# [About this exercise]
Copy out the rows below word for word, from the first one through the line containing "(550, 1506).".

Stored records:

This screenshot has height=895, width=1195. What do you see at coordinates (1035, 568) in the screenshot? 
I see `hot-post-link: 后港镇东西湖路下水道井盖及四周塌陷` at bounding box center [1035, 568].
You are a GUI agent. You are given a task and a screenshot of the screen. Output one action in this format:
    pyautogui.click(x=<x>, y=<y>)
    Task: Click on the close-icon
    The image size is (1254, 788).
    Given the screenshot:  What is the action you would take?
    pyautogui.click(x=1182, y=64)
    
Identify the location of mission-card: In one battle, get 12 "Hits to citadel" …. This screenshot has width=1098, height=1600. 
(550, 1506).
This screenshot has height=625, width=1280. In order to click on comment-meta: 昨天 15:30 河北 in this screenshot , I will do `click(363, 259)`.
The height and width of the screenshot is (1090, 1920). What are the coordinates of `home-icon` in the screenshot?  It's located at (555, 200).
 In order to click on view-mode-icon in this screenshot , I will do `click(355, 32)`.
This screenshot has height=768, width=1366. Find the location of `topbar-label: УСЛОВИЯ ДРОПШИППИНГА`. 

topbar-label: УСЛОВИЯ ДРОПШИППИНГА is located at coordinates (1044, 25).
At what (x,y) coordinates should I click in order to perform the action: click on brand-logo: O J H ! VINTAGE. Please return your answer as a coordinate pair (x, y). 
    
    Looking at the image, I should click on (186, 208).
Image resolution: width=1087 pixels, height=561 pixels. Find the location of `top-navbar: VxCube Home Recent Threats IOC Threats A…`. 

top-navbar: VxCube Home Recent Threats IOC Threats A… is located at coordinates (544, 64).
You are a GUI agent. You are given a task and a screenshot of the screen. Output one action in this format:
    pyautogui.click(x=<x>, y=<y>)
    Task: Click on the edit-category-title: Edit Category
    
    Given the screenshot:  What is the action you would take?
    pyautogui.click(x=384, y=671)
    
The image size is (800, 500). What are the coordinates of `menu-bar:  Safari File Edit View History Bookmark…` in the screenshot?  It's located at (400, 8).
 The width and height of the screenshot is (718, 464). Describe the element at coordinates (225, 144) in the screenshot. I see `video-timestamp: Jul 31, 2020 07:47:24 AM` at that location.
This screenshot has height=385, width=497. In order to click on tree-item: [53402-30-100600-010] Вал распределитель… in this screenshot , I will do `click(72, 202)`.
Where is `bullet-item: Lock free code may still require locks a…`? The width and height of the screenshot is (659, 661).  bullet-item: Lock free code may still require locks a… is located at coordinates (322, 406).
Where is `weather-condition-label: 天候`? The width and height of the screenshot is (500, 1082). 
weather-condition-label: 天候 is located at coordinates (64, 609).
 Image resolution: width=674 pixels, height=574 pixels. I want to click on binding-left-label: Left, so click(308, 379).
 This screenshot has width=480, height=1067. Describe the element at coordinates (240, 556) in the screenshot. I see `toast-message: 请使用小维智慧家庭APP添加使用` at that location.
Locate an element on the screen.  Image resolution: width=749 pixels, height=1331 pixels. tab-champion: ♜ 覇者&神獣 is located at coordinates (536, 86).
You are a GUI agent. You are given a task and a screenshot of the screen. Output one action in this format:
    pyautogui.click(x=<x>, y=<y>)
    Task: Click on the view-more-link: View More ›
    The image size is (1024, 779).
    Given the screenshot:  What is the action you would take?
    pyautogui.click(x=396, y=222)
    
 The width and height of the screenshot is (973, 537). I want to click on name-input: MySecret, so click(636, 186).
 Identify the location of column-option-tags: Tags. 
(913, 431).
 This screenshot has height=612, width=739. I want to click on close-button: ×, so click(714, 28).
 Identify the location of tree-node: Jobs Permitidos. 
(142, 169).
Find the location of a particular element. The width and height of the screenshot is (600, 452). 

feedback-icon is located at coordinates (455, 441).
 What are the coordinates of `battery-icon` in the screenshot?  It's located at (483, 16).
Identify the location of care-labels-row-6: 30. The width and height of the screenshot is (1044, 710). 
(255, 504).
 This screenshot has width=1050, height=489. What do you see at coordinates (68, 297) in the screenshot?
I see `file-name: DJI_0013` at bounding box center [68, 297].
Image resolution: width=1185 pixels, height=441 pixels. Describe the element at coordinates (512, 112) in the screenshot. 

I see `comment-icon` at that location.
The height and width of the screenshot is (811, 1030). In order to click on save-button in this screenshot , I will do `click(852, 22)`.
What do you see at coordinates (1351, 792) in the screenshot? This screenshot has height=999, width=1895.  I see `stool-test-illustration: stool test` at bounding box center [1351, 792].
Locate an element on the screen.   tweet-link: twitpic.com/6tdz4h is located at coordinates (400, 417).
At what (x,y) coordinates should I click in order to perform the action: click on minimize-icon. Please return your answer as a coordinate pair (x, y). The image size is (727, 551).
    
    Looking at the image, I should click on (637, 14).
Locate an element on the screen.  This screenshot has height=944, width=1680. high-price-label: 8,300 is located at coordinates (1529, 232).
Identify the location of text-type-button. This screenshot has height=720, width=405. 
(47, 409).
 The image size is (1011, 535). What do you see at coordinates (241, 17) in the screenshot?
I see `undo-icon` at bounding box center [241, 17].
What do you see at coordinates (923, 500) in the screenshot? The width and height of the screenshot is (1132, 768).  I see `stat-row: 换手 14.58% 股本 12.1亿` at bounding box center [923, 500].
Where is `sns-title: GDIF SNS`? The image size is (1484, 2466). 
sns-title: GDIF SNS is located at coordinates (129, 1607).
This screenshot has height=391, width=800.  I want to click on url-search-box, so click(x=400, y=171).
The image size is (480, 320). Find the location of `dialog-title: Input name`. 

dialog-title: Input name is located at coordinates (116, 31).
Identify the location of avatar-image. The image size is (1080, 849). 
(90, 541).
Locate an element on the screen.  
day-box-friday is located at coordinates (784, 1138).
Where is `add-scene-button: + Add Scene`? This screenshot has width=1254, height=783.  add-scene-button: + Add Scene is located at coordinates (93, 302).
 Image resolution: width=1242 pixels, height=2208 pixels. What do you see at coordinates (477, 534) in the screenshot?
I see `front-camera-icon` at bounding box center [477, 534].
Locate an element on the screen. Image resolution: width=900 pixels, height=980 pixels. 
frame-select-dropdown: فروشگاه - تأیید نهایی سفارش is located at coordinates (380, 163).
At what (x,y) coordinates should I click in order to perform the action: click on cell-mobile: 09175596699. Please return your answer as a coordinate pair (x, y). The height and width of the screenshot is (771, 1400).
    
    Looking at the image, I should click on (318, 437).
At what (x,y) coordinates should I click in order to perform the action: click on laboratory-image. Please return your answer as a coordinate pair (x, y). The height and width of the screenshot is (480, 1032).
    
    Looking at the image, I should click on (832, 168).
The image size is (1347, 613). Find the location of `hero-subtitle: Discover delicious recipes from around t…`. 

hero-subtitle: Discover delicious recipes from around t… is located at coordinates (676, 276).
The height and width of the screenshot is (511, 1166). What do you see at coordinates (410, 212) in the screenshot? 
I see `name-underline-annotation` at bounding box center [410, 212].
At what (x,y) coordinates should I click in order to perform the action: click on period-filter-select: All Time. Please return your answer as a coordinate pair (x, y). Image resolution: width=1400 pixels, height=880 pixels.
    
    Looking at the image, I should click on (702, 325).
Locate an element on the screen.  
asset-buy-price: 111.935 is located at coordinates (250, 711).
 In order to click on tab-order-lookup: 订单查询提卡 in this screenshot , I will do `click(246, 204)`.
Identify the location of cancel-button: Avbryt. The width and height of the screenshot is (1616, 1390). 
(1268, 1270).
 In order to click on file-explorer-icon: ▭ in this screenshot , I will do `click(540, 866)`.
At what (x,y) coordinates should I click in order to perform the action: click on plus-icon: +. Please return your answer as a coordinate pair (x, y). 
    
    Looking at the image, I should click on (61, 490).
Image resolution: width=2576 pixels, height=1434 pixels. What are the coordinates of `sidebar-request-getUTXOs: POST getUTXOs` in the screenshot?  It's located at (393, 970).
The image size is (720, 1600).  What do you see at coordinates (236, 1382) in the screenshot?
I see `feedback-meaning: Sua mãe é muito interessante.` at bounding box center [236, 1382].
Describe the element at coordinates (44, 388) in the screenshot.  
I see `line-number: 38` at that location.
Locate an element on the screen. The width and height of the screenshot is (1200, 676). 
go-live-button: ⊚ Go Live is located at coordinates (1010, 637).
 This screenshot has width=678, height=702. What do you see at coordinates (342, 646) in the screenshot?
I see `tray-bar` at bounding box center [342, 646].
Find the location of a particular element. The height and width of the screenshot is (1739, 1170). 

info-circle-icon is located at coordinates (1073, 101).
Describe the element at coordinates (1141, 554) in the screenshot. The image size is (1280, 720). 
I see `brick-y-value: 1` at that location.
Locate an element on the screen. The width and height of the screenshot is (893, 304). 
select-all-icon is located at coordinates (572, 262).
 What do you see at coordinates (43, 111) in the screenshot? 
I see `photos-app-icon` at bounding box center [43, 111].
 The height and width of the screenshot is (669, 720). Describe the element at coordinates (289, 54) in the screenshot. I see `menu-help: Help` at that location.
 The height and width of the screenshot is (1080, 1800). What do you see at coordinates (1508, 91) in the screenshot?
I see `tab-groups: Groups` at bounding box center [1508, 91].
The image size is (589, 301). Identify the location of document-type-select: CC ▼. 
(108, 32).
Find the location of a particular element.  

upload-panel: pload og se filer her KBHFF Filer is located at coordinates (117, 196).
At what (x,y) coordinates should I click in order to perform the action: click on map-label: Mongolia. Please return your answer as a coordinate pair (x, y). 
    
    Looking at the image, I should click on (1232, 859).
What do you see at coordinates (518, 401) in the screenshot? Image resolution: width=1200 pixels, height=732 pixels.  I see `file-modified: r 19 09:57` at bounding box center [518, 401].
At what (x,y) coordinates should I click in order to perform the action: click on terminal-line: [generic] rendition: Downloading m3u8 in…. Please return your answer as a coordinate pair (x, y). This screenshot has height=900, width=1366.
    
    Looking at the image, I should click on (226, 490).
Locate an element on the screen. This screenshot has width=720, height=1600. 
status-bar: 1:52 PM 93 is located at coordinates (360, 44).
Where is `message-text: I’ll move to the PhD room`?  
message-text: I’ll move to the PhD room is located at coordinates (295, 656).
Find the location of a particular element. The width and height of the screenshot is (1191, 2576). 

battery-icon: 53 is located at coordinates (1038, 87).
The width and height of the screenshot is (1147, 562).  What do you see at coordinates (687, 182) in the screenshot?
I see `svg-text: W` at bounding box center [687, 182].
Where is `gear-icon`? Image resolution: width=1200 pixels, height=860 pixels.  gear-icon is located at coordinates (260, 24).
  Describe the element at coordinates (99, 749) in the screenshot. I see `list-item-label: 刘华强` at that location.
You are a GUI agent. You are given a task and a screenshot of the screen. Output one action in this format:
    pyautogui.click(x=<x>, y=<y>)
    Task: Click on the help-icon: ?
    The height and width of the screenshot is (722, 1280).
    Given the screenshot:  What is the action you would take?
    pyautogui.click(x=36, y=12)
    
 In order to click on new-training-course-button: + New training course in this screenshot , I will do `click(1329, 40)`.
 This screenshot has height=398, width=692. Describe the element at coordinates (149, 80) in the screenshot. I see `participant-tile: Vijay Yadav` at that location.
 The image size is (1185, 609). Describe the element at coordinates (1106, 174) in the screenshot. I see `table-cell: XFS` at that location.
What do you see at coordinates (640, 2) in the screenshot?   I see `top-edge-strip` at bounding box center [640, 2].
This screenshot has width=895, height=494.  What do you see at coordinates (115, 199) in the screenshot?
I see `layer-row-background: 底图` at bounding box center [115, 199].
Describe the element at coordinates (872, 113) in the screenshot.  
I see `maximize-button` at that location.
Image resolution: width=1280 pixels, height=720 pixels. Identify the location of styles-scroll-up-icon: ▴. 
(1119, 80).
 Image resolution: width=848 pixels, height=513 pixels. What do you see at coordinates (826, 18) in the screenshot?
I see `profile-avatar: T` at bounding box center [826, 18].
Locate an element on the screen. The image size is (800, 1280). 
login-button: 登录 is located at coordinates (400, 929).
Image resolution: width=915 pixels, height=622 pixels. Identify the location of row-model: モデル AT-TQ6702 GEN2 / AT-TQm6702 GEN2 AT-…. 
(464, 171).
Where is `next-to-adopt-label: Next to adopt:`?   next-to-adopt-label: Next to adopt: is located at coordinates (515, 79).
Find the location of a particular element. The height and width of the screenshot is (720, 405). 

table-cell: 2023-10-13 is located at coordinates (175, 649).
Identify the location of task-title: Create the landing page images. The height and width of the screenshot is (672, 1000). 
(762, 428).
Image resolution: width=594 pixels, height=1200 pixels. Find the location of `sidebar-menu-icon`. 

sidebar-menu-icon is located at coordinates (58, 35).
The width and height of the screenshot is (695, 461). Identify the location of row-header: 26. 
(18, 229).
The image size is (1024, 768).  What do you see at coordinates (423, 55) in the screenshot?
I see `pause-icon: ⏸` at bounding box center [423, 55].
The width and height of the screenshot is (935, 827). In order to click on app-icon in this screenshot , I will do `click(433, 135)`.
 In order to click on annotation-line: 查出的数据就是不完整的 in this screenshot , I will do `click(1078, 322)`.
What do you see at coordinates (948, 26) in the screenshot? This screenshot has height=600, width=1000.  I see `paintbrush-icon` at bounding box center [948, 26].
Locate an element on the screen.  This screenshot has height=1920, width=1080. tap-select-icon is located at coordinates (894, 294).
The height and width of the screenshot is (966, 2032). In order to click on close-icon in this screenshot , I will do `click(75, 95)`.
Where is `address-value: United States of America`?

# [Task result]
This screenshot has height=895, width=1195. What do you see at coordinates (1035, 568) in the screenshot? 
I see `hot-post-link: 后港镇东西湖路下水道井盖及四周塌陷` at bounding box center [1035, 568].
You are a GUI agent. You are given a task and a screenshot of the screen. Output one action in this format:
    pyautogui.click(x=<x>, y=<y>)
    Task: Click on the close-icon
    The image size is (1254, 788).
    Given the screenshot:  What is the action you would take?
    pyautogui.click(x=1182, y=64)
    
Identify the location of mission-card: In one battle, get 12 "Hits to citadel" …. This screenshot has width=1098, height=1600. 
(550, 1506).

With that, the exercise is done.